When they read Gypsy
Rose Lee's memoirs, Broadway people saw the perfect combination –
Ethel Merman starring as the overbearing mother, with young Stephen
Sondheim writing the songs.
Sondheim should stick to lyrics, with Jule Styne doing the music.
They created the classics “Let Me Entertain You,” “Some People”
and “Everything's Coming Up Roses.” Now – after four revivals,
a movie and a TV film – here's a fairly good production: The story
is weak, the songs are great, the star (Imelda Staunton) is so-so,
others (especially Lara Pulver as Louise) are first-rate.
ALTERNATIVE: “Crazy Ex-Girlfriend,” 9 p.m., CW.
Sometimes, it's wise
to know when a relationship – or a story – has burned out.
“Crazy” stretched its Josh-or-Greg quandary way too long; now it
wraps it up with an exceptionally good episode.
Two songs are both
very brilliant and very adult. In one, Greg keeps finding rhymes for
“feces storm” (sort of); in the other, he and Josh celebrate all
the places they've had sex with Rebecca, These are odd and clever
moments – and they help push the story in new places.
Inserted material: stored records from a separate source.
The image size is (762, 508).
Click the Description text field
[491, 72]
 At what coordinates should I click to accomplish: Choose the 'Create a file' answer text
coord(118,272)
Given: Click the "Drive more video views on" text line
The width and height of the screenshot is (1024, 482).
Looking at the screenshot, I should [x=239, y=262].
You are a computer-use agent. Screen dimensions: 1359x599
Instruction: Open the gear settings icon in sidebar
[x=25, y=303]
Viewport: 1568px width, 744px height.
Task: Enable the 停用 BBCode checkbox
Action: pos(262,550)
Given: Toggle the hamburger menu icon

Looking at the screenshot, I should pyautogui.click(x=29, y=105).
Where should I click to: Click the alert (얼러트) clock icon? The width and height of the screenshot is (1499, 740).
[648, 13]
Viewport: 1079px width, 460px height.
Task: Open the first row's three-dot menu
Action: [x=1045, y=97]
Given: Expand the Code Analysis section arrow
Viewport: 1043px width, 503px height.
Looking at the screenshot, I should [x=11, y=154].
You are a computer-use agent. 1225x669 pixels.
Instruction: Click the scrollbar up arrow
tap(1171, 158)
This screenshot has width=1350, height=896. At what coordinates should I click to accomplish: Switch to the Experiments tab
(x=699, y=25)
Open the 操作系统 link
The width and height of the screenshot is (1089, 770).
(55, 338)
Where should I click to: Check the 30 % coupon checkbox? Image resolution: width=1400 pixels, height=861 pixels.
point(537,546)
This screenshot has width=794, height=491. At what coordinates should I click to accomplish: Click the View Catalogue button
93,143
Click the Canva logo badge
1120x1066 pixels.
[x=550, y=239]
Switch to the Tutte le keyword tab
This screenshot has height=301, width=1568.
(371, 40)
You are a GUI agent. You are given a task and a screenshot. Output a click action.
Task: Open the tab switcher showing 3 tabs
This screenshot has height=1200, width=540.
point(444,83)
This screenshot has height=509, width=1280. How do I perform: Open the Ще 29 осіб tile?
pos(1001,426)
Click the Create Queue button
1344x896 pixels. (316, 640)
There's a
turning point for Paula and some wonderfully funny moments for Vella
Lovell, as the perpetually dry and downbeat Heather.
ALTERNATIVE II: Veterans Day shows, cable.
AMC has “Pearl
Harbor” (2001) – great visuals, lame story – at 6 and 9 p.m.,
while others offer documentaries. History has “Vietnam in HD”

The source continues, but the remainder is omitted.